Fingolimod works in highly-active MS. #ClinicSpeak #MSResearch #MSBlog
"Post-hoc subgroup analyses are all the vogue and allow one to decide whether or not a particular population of MSers is more or less responsive to a therapy. A particularly important group are MSers with so called highly-active MS based on disease activity in the last 12 months and baseline features on MRI."
DEFINITION OF HIGHLY ACTIVE MS: 1) ≥ 1 relapse in the previous year and either ≥ 1 gadolinium (Gd)-enhancing T1 lesion or ≥ 9 T2 lesions at baseline and/or 2) as many or more relapses in the year before baseline as in the previous year.
"The following analysis shows that fingolimod is effective in this highly-active subgroup, but no more than in the overall population. Does this change the way we categorise fingolimod's effectiveness?
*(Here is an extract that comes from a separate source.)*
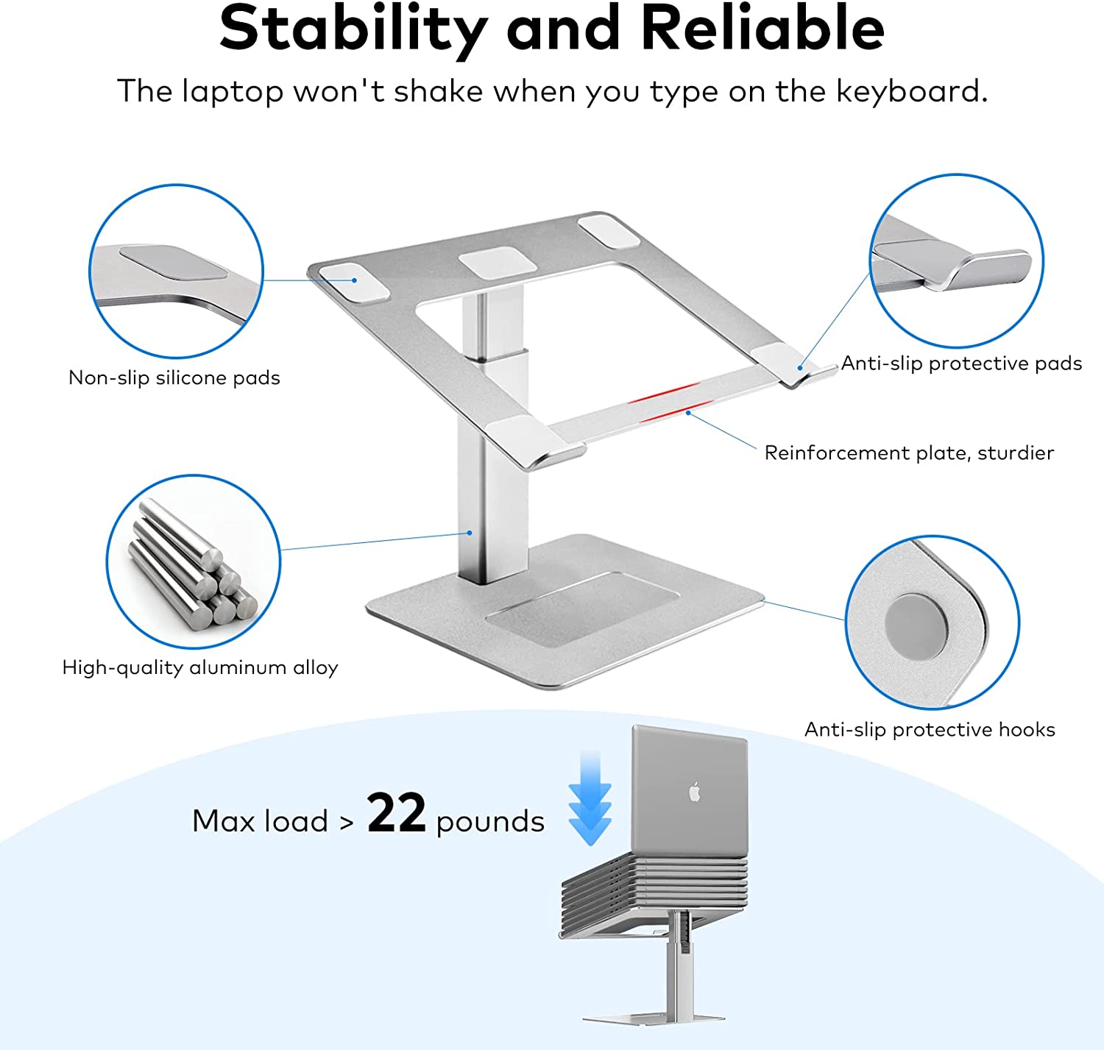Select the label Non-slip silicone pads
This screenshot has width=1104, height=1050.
point(174,377)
No, I would still put it below alemtuzumab and natalizumab and above DMF (dimethyl fumarate) in the pecking order of efficacy; i.e. a highly effective DMT, but not a very high efficacy DMT. The average efficacy does not necessarily predict the individual response rate, this is why we have to monitor MSers on treatment to see if they are responders or non-responders and if the latter switch them to another class of drug. We are now firmly ensconced in the era of treat-2-target of NEDA."
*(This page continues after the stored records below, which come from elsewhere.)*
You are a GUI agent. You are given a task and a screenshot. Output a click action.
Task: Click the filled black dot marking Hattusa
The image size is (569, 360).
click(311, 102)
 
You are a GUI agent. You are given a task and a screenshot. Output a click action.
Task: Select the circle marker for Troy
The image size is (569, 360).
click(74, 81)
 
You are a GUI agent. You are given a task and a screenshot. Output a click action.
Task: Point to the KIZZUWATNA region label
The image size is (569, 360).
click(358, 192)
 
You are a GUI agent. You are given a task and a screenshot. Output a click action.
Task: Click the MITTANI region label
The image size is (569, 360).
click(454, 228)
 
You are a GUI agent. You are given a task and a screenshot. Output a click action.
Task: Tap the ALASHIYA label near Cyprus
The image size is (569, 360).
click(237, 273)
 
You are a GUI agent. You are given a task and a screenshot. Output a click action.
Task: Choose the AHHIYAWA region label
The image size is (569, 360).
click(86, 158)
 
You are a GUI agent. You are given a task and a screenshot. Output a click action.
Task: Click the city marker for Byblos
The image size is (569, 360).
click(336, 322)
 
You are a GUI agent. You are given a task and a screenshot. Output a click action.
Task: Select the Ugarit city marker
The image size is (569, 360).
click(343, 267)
BACKGROUND: There is a need to identify effective switch therapies for patients with relapsing-remitting multiple sclerosis (RRMS) who experience high disease activity despite receiving disease-modifying therapy (DMT).
OBJECTIVE: The objective of this study was to assess the efficacy of fingolimod versus placebo in patients with RRMS who had experienced high disease activity despite previously receiving DMT, using post hoc analyses of two phase 3 trials: FREEDOMS (NCT00289978) and FREEDOMS II (NCT00355134).
RESEARCH DESIGN AND METHODS: Clinical and magnetic resonance imaging outcomes over 24 months were analysed in patients from FREEDOMS and FREEDOMS II who had received treatment in the previous year and had: 1) ≥ 1 relapse in the previous year and either ≥ 1 gadolinium (Gd)-enhancing T1 lesion or ≥ 9 T2 lesions at baseline and/or 2) as many or more relapses in the year before baseline as in the previous year (as per fingolimod's EU label).
MAIN OUTCOME MEASURES: The inclusion criteria were fulfilled by 249 and 257 patients in the fingolimod and placebo groups, respectively. Annualized relapse rates were reduced by 48% for fingolimod versus placebo (p < 0.001). Fingolimod reduced the risk of 3-month and 6-month confirmed disability progression by 34% (p = 0.031) and 45% (p = .016), respectively, versus placebo. Brain volume loss was reduced by 46% for fingolimod versus placebo (p < 0.001). The reduction in Gd-enhancing T1 lesion counts for fingolimod versus placebo was 65% (p < 0.001). Furthermore, fingolimod reduced the number of new or newly enlarged T2 lesions by 69% relative to placebo (p < 0.001).
LIMITATION: The analyses are post hoc, but the population is specified by the European Medicines Agency in the label for fingolimod.
CONCLUSIONS: Fingolimod demonstrated efficacy across all four key RRMS disease measures analysed in patients with high disease activity despite previous DMT.